Triste y olvidada por su rey, Xochiquétzal miraba al cielo y soñaba con ver una noche en que la luna llenara todo su horizonte. Deseaba borrar aquellos negros pensamientos. Tal vez ocurriría algo milagroso, su rey aparecería y, tal como le había prometido, se casaría con ella. Aunque bien sabía que la boda no tenía efectos legales ante el pueblo, el rey ya tenía una esposa, la reina, y no podía volver a casarse otra vez hasta que esta muriese. Pero en lo más íntimo de su corazón a ella no le importaría, se sentiría la esposa de ese hombre valiente y fuerte. Se entregaría a él y le daría los hijos que los dioses le enviasen.

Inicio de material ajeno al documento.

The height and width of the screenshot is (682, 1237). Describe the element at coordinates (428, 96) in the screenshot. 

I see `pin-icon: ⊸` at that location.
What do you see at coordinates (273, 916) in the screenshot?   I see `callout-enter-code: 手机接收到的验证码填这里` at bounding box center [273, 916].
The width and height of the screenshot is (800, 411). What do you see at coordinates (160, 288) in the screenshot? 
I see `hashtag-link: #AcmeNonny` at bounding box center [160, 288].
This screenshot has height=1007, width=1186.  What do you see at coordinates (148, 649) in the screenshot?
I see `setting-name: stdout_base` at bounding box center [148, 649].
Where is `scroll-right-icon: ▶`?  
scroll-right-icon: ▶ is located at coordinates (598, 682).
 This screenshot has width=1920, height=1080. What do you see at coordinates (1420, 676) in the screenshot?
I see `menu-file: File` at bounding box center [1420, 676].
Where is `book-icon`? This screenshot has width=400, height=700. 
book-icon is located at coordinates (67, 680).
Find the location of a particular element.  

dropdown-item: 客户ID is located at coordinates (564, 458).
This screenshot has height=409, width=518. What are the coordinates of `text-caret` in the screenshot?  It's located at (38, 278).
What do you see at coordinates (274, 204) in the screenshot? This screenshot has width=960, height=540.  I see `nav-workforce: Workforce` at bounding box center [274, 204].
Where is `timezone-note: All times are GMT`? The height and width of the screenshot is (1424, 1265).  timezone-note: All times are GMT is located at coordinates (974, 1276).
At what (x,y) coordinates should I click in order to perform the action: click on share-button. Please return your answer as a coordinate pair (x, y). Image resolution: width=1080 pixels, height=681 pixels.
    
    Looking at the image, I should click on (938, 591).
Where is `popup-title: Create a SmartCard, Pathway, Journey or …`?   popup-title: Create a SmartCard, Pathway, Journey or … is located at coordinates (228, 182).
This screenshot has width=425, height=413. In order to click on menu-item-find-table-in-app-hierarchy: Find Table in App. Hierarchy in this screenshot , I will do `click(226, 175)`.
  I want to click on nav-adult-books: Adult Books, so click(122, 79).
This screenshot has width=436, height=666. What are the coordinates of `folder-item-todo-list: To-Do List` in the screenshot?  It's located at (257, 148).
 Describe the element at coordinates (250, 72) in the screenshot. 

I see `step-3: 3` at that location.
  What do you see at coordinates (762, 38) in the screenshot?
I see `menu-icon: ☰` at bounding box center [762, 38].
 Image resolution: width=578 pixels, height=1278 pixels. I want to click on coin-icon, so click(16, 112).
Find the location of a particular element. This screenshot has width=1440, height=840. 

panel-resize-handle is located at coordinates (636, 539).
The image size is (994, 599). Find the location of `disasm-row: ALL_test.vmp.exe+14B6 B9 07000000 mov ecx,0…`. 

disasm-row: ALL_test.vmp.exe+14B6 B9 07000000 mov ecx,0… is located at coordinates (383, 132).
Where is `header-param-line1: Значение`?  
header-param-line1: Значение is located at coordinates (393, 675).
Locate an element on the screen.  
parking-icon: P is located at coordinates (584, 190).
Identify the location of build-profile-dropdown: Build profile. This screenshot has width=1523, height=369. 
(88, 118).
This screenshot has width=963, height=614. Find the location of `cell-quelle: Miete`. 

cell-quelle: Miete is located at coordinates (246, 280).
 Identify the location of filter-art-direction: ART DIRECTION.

Una mañana, Tepexcolco apareció en sus aposentos, la miró fijamente y prendado de su belleza le hizo un pequeño saludo. No era normal que aquel hombre, la persona más cercana al rey, se dignara a saludar a una concubina con esa devoción. Quería borrar de su mente el intento del castigo que intentó imponerle al contestar desairadamente al rey. Deseaba el perdón de aquella mujer que le había cautivado, igual que a su rey.
—Xochiquétzal —saludó con voz solemne—, nuestro rey y señor os pide que esta noche acudáis a los jardines del ala sur del palacio. Allí, delante de la luna llena, que esta noche alcanzará su esplendor, os tomará por esposa teniendo como testigo a todos los dioses del firmamento. Os ruega que os vistáis y adornéis para tal acto.
Xochiquétzal notó que la emoción embargaba su cuerpo. Sintió una fuerte sacudida de ilusión que alimentó a su corazón. Su sueño se estaba convirtiendo en realidad. El rey no la había olvidado y estaba dispuesto a cumplir su palabra. Esa noche se convertiría en su esposa. Había conseguido lo que deseaba.